The No. 02 CGRFS Cessna BMW Riley, driven by IndyCar stars Scott Dixon and Dario Franchitti, made a second appearance this season to race in support of Pruett and Rojas' title challenge. Dixon and Franchitti finished third resulting in an 11-point lead in the team point standings for the Ganassi team. BMW remains second in Daytona Prototype Manufacturer standings.

The No. 43 Team Sahlen BMW Riley of Dane Cameron and Wayne Nonnamaker finished ninth.

In the GT class, Billy Johnson and Michael Marsal drove the No. 93 Turner Motorsport BMW M3 to a season's-best second place finish. Bill Auberlen and Paul Dalla Lana finished 12th in the No. 94 Turner Motorsport M3, dropping Dalla Lana to sixth in GT driver points.

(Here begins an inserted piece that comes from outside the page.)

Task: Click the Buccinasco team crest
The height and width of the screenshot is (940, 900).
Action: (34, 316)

*Continental Tire Sports Car Challenge -*

Third place finishes in both the Grand Sport and Street Tuner classes were the headlines for BMW drivers in the 2.5-hour Continental Tire Sports Car Challenge race.

In the Street Tuner class, the No. 23 Burton Racing BMW 128i of Terry Borcheller and Mike LaMarra finished third to keep BMW at the top of the ST Manufacturer standings and Borcheller and LaMarra in the Driver points lead. The No. 81 BimmerWorld Racing BMW 328i of Terry Cooke and Gregory Liefooghe finished fourth, moving the pair to third in Driver points. The No. 82 BimmerWorld Racing 328i of Daniel Rogers and Seth Thomas finished seventh to make it three BMW top-10 finishes.

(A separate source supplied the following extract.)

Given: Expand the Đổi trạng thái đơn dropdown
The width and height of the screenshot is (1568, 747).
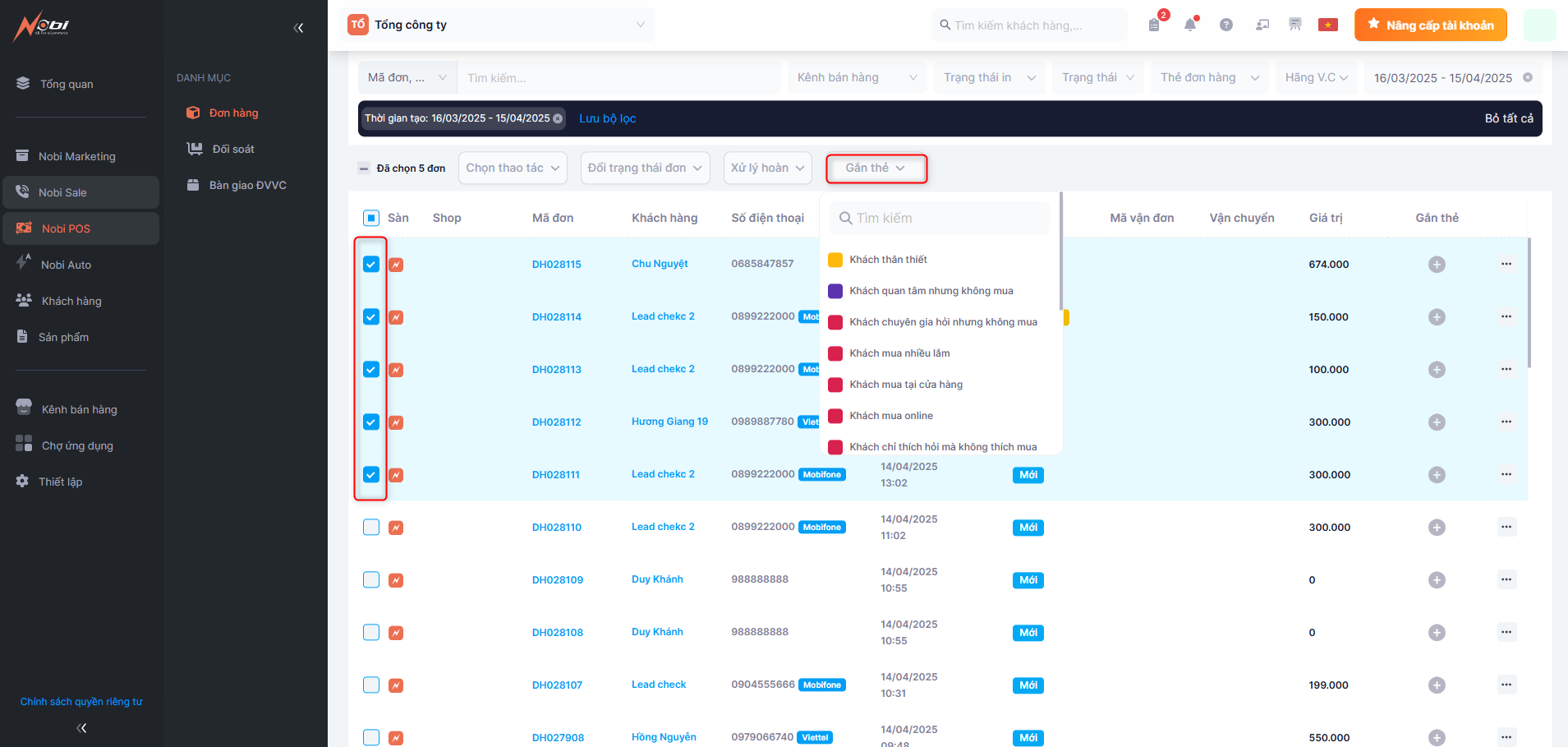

In the Grand Sport class, the No. 48 Fall-Line Motorsports BMW M3 of Charles Espenlaub and Trent Hindman finished third to be the top-finishing BMW drivers in the race. It may have been different if a mechanical issue with the No. 96 Turner Motorsport BMW M3 had not sidelined Bill Auberlen from second place in the closing minutes of the contest.

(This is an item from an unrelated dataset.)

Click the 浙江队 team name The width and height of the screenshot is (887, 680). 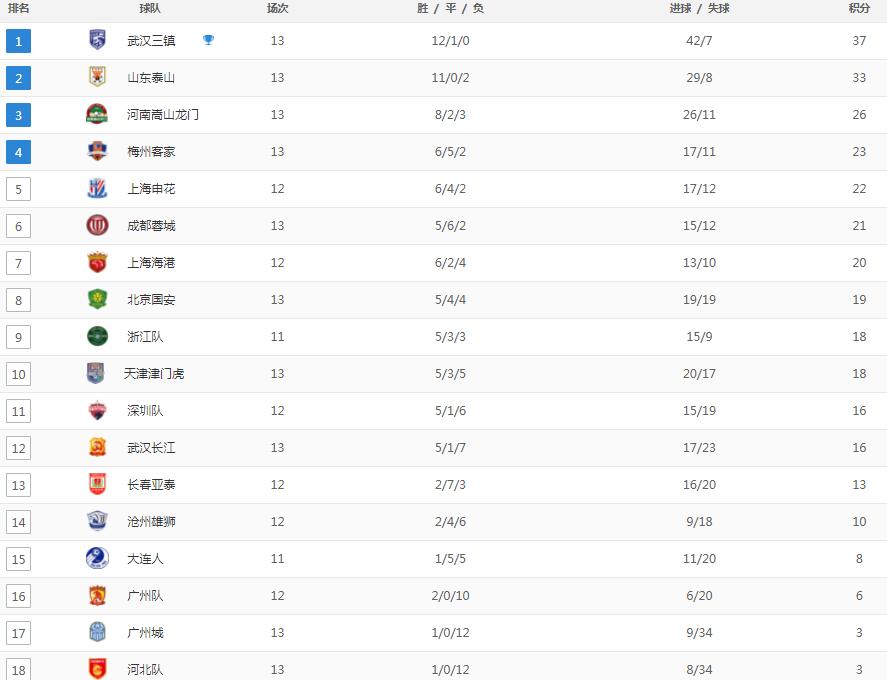tap(147, 337)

"All of the BMW drivers did a fine job at Laguna Seca," said* Gordon McDonnell, BMWNA Motorsport Manager*. "To reach the podium in every class we compete is testament to the hard work and dedication of our teams. It could not be more fitting that all the championships will be decided at BMW's home track, Lime Rock Park."

The final rounds of the 2013 GRAND-AM season will be held at Lime Rock Park, in Lakeville, Conn., on Friday and Saturday, Sept. 27 and 28. The 2.75-hour Rolex Sports Car Series race will be broadcast live on FOX Sports 2 at 1:30 p.m. ET on Sept. 28th. A rebroadcast will be aired on FOX Sports 1 on Sept. 29th at 12:00 p.m. The 2.5-hour Continental Tire Sports Car Challenge Street Tuner race will be broadcast on FOX Sports 1 on Sunday, Oct. 6 at 3 p.m. ET. The Grand Sport race broadcast will follow at 5 p.m. ET.


----------